Trump calificó el bombardeo como un «éxito militar espectacular», pero no presentó ni una sola prueba de que los blancos hayan sido destruidos. Por el contrario, Irán sorprendió al declarar que el equipo nuclear más sensible ya había sido retirado y ocultado previamente. ¿Un simulacro? ¿Una coreografía para mostrar músculo sin consecuencias reales?
La guerra de las grandes bombas
El Pentágono movilizó seis bombarderos furtivos B-2 Spirit para lanzar doce bombas anti-búnker GBU-57 sobre Fordow, cada una con un peso de 13.6 toneladas y un costo aproximado de 500 millones de dólares. Estas bombas están diseñadas para perforar hasta 60 metros de tierra o 19 metros de concreto antes de detonar. Son verdaderas armas de destrucción de estructuras subterráneas, cuyo uso está reservado a operaciones estratégicas de alto nivel.
Simultáneamente, submarinos nucleares estadounidenses lanzaron más de 30 misiles Tomahawk contra otras instalaciones, algunos de ellos también equipados con “bombas búnker”. Cabe recordar que estos misiles pueden portar ojivas nucleares de hasta 150 kilotones, una capacidad varias veces superior a la bomba de Hiroshima.
Pese a todo este despliegue, los complejos subterráneos iraníes están, según Teherán, a más de 100 metros de profundidad. Para destruirlos completamente, se necesitarían múltiples impactos precisos y simultáneos, algo que incluso para la tecnología militar estadounidense resulta una hazaña difícil.
¿Qué buscaba Trump?
El objetivo político parece claro: reforzar su imagen de líder fuerte en plena campaña electoral, posicionar a EE. UU. como el gendarme del mundo y arrinconar a Irán para obligarlo a negociar. Trump espera que Teherán, presionado por Moscú y Pekín, ceda en su ambición nuclear y acepte restricciones a cambio de promesas vacías. A cambio, él podrá presentarse como el salvador de Occidente.
Pero hay otros escenarios posibles. Irán podría continuar atacando a Israel sin involucrar directamente a Estados Unidos, lo que mantendría el conflicto en un nivel manejable para Washington. Eso sí, Tel Aviv pagaría un alto precio: quedar aún más expuesto al odio regional, sin que ni siquiera su sofisticado sistema antimisiles de “cuatro capas” pueda ofrecer protección total.
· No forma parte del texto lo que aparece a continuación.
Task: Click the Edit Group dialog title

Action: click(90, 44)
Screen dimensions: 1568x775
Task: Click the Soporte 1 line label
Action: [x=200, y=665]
Una guerra que ya no es de otro
Lo cierto es que Trump ha dado un paso irreversible. Al ordenar el bombardeo de instalaciones nucleares, ha cruzado una línea peligrosa. Ya no se trata solo de proteger a Israel, sino de usar su conflicto como escenario para una demostración de poder global. Es, como en Irak, una guerra justificada con medias verdades y mentiras útiles. Hoy no hubo un tubo de ensayo con detergente, como el de Colin Powell en la ONU, pero el guion es el mismo.
La guerra ya no es de Netanyahu. Es de Estados Unidos. Y el mundo observa, con la angustia de saber que cuando las bombas caen, siempre hay consecuencias —aunque algunos crean que pueden evitarlas con discursos grandilocuentes y ataques quirúrgicos.